De même, un projet sur la Birmanie devrait être à nouveau sur la table. Une déclaration conjointe, portée par le Canada, est attendue sur la situation au Xinjiang. Le directeur exécutif de Human Rights Watch (HRW) Kenneth Roth en attend lui davantage de Mme Bachelet sur cette question.

La Chine avait déjà été épinglée dans une précédente déclaration par des dizaines de pays, dont la Suisse, pour l'internement de plus d'un million d'Ouïghours dans la région. Elle accuse ceux-ci d'interférence dans ses affaires.

Le sommet de Genève entre le président américain Joe Biden et son homologue russe Vladimir Poutine devrait se refléter dans les discussions, notamment sur le Bélarus où la répression est considérée comme des crimes contre l'humanité par les ONG. Plus largement, la session permettra notamment d'identifier 'plus en détail le positionnement des Etats-Unis, qui sont candidats pour un siège au sein du Conseil, a dit à Keystone-ATS l'ambassadeur suisse auprès de l'ONU à Genève, Jürg Lauber.

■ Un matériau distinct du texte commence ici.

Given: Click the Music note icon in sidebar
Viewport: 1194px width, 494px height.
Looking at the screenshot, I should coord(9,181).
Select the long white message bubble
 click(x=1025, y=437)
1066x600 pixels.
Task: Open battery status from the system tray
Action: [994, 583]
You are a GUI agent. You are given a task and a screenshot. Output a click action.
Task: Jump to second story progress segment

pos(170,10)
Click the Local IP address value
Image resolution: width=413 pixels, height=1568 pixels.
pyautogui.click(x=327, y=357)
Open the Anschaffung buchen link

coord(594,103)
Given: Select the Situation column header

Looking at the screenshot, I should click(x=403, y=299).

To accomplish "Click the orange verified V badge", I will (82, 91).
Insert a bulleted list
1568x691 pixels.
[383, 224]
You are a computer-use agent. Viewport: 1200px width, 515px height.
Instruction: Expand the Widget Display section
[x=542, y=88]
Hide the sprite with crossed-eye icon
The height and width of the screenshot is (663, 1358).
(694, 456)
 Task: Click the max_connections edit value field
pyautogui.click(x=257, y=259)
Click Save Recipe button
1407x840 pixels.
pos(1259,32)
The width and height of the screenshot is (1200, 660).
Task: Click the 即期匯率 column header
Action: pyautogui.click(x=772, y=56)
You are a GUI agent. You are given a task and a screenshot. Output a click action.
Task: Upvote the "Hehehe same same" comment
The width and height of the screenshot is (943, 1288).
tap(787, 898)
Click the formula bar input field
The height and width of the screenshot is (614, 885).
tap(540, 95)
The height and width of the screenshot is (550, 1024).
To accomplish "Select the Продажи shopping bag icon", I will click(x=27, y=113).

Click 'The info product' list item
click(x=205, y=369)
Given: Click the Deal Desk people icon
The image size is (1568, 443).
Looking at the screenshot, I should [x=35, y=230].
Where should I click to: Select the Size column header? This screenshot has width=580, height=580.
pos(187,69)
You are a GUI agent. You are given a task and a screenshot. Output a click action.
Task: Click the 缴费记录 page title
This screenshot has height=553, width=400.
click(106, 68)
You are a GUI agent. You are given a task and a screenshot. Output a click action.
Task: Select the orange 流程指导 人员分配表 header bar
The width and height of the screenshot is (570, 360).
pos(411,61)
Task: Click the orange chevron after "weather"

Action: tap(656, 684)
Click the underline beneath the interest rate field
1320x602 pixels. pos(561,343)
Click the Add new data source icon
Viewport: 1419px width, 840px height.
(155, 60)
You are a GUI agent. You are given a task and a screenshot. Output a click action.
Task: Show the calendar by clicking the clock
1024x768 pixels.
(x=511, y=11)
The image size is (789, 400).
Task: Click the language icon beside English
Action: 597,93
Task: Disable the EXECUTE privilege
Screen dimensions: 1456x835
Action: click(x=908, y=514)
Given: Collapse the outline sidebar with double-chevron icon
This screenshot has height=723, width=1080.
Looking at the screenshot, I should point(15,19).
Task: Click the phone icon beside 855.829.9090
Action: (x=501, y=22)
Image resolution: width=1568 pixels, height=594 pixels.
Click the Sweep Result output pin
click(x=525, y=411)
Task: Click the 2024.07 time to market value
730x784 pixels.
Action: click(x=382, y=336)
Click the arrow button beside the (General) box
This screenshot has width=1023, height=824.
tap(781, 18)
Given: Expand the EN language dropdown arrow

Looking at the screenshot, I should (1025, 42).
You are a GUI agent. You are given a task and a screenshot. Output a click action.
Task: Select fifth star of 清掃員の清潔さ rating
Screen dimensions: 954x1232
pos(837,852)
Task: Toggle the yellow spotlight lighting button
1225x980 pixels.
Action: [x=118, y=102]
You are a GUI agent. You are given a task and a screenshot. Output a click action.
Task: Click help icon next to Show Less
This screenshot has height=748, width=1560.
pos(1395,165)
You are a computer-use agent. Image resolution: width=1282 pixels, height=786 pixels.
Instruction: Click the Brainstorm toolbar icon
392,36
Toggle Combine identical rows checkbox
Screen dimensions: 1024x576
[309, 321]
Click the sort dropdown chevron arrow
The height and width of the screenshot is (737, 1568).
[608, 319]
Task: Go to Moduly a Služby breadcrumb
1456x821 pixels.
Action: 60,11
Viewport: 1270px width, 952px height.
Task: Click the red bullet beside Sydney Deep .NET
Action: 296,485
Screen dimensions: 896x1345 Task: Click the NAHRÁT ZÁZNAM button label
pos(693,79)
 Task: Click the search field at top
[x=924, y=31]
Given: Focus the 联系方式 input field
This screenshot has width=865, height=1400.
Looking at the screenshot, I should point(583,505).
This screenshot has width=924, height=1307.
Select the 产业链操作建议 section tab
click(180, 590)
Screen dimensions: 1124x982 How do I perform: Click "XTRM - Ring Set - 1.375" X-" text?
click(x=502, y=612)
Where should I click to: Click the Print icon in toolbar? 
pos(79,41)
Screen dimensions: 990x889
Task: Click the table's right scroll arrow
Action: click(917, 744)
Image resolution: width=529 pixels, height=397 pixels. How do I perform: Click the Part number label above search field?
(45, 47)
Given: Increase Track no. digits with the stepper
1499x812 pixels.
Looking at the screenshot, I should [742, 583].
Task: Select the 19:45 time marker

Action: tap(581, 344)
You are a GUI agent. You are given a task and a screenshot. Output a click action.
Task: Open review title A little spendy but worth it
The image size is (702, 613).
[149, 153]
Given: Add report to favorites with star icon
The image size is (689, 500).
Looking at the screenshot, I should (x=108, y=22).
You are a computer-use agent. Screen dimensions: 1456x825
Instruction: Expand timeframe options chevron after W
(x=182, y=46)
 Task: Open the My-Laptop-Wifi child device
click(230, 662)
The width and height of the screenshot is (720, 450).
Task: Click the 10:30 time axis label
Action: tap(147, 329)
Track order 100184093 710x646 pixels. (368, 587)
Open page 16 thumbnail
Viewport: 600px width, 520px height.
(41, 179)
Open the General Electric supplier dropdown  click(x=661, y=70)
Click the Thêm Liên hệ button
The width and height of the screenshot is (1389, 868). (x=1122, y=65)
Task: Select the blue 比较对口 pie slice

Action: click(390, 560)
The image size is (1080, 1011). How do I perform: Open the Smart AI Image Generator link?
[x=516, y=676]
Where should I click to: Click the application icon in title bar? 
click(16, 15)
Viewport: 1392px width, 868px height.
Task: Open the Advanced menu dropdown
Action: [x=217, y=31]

'La direction est claire', selon lui. Alors que M. Biden a démarré sa conférence de presse après la réunion avec Vladimir Poutine en abordant les droits humains. De son côté, le directeur de HRW est 'déçu' de l'approche du président américain sur cette question avec la Russie.

Un débat devrait également avoir lieu sur le lancement ou non d'un mandat de rapporteur spécial sur le changement climatique. Problème, le financement du système onusien manque de plus en plus pour établir de nouveaux mécanismes. Un tel mandat peut coûter de 20'000 à 100'000 francs par an.

Dispositif validé par les Etats membres

Autre difficulté, la session du Conseil des droits de l'homme sera à nouveau organisée en ligne. Certains estiment que 'la Suisse ne fait aucun effort' et que la situation sanitaire ne demande plus de se réunir à distance. Un responsable propose même de délocaliser en France voisine la prochaine réunion en septembre si la situation ne change pas. 'Il faut que ce soit en présentiel', dit-il.

Et la présidente de l'instance onusienne affirme que tous les Etats membres ont validé le format par consensus. 'Je n'ai entendu de personne une demande de relocaliser' la session, a-t-elle encore dit. Et elle s'en remet aux autorités suisses.

'Les Nations Unies décident la mise en place du dispositif de protection contre la pandémie en fonction des règles sanitaires établies par la Suisse', rétorque M. Lauber. Selon lui, elles 'n'aimeraient probablement pas une délocalisation des travaux' de leur instance et aucun site n'offre de 'meilleures conditions' que le Palais des Nations.

Des Etats ou des ONG ont pu participer en plus grand nombre grâce aux vidéos, ajoute la présidente, même si elle admet qu'une discussion en présentiel serait préférable. La Fidjienne souhaite même qu'un format hybride soit maintenu à l'avenir. De quoi garantir davantage l'accès des petits pays insulaires.